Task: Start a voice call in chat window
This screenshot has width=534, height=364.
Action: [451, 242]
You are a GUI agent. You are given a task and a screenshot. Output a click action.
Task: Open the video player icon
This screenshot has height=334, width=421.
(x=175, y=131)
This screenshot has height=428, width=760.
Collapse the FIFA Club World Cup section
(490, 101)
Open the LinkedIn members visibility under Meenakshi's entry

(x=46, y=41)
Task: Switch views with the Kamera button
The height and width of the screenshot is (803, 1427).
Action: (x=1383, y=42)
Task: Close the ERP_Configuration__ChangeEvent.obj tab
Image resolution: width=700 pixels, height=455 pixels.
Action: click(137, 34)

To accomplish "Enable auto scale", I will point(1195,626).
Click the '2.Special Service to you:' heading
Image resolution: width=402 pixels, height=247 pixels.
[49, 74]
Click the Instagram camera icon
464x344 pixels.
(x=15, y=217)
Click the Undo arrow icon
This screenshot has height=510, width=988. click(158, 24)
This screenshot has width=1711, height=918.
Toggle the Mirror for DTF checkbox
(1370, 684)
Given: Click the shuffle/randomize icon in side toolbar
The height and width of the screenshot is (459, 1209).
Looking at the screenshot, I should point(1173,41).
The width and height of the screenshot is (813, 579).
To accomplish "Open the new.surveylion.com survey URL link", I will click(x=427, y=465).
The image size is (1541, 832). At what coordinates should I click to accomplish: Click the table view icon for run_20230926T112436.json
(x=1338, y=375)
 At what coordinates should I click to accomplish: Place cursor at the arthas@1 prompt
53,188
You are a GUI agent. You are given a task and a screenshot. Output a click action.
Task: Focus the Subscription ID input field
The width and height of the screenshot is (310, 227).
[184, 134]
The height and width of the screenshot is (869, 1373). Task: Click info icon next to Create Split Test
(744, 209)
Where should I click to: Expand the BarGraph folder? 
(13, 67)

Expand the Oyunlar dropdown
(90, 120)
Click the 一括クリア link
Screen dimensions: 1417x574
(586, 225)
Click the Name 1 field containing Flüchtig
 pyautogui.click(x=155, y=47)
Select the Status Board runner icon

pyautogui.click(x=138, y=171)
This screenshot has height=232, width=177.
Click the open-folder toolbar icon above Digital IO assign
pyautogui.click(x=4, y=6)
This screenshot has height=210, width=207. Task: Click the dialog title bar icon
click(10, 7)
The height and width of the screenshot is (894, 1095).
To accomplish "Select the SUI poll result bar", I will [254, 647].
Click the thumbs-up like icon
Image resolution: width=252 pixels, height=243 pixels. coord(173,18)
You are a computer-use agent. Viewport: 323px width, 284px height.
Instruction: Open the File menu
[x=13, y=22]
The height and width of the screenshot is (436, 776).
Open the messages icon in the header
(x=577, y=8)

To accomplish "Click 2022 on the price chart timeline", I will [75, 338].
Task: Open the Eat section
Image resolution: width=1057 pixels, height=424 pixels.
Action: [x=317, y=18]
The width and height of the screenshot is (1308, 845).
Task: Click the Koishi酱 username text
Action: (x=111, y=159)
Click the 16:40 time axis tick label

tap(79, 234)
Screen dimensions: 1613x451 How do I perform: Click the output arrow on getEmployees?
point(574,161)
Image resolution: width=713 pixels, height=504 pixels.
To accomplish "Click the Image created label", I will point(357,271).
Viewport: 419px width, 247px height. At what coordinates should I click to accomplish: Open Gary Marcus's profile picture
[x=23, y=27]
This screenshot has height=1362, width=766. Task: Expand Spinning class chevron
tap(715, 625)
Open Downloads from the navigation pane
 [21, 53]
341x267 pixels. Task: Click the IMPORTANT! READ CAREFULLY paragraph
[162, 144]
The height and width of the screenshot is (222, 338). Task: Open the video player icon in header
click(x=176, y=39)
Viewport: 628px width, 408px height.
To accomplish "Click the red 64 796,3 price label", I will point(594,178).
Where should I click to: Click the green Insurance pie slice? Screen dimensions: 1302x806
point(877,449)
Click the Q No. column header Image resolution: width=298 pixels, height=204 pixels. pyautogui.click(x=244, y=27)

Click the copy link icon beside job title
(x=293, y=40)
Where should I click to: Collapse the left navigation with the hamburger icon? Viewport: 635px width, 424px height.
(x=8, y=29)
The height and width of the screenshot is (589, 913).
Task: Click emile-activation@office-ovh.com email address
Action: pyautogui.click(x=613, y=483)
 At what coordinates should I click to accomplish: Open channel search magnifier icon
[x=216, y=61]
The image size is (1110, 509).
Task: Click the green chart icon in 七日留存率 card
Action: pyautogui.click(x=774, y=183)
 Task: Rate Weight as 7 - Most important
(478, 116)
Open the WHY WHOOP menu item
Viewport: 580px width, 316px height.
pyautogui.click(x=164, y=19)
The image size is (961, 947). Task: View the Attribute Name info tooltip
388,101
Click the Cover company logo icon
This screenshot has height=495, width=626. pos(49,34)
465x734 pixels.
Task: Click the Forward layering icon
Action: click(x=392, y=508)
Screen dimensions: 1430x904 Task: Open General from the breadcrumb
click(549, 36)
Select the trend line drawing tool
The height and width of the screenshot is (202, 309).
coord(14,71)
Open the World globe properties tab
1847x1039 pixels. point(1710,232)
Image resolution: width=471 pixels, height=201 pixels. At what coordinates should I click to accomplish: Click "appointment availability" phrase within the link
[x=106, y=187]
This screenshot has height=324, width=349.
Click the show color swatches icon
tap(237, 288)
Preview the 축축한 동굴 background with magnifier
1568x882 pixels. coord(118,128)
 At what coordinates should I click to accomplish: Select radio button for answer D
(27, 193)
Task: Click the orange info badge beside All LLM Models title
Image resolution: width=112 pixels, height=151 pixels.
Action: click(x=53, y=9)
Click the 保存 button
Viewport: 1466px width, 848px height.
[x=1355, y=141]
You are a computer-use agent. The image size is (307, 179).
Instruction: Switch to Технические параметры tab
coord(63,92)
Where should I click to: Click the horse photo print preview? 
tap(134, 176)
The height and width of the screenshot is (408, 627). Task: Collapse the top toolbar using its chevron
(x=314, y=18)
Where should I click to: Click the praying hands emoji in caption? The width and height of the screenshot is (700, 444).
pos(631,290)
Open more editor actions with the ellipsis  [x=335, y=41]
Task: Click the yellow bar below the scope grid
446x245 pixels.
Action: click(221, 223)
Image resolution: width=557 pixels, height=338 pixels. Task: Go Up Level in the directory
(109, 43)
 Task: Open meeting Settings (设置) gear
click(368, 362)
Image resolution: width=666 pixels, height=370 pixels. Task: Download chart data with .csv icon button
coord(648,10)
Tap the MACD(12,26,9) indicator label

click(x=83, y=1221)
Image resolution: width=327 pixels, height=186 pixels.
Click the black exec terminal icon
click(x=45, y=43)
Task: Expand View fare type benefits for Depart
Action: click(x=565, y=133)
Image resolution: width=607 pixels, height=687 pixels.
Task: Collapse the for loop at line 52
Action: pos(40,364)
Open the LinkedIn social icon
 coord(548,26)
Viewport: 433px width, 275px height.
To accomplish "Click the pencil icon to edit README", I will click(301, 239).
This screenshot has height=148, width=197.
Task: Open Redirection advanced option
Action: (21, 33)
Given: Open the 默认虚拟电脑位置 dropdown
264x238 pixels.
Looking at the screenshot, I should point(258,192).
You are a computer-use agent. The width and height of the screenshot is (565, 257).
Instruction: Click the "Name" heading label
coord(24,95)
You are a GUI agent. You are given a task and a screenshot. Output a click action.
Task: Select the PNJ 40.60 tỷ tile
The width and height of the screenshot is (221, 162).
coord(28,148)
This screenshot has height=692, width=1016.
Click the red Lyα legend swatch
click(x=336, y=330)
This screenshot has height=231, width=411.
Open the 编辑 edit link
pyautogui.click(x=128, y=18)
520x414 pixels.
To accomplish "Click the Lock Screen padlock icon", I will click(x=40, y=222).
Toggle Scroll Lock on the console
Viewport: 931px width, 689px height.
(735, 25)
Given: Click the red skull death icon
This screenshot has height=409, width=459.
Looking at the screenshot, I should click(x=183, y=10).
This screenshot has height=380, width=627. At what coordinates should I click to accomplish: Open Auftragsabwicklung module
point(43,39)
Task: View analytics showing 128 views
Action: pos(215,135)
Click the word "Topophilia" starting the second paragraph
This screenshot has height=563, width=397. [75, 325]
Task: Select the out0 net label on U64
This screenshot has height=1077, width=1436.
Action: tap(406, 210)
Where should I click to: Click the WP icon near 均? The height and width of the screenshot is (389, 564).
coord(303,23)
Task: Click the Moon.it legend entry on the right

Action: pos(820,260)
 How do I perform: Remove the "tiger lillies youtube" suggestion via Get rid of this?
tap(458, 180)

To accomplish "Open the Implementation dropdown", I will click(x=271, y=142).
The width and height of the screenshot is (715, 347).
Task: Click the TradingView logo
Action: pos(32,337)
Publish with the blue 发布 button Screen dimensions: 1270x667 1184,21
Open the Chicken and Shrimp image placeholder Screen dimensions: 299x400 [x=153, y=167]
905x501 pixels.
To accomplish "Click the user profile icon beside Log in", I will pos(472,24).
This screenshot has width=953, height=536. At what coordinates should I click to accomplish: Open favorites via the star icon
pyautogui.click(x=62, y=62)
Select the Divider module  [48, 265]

» **REQUIRED WORK**: Could you render the entries from the line containing "Image resolution: width=327" up to and including the line containing "coord(24,95)" as a numbered list, leaving out any blank lines?

» **FINAL RESULT**:
1. Image resolution: width=327 pixels, height=186 pixels.
2. Click the black exec terminal icon
3. click(x=45, y=43)
4. Task: Expand View fare type benefits for Depart
5. Action: click(x=565, y=133)
6. Image resolution: width=607 pixels, height=687 pixels.
7. Task: Collapse the for loop at line 52
8. Action: pos(40,364)
9. Open the LinkedIn social icon
10.  coord(548,26)
11. Viewport: 433px width, 275px height.
12. To accomplish "Click the pencil icon to edit README", I will click(301, 239).
13. This screenshot has height=148, width=197.
14. Task: Open Redirection advanced option
15. Action: (21, 33)
16. Given: Open the 默认虚拟电脑位置 dropdown
17. 264x238 pixels.
18. Looking at the screenshot, I should point(258,192).
19. You are a computer-use agent. The width and height of the screenshot is (565, 257).
20. Instruction: Click the "Name" heading label
21. coord(24,95)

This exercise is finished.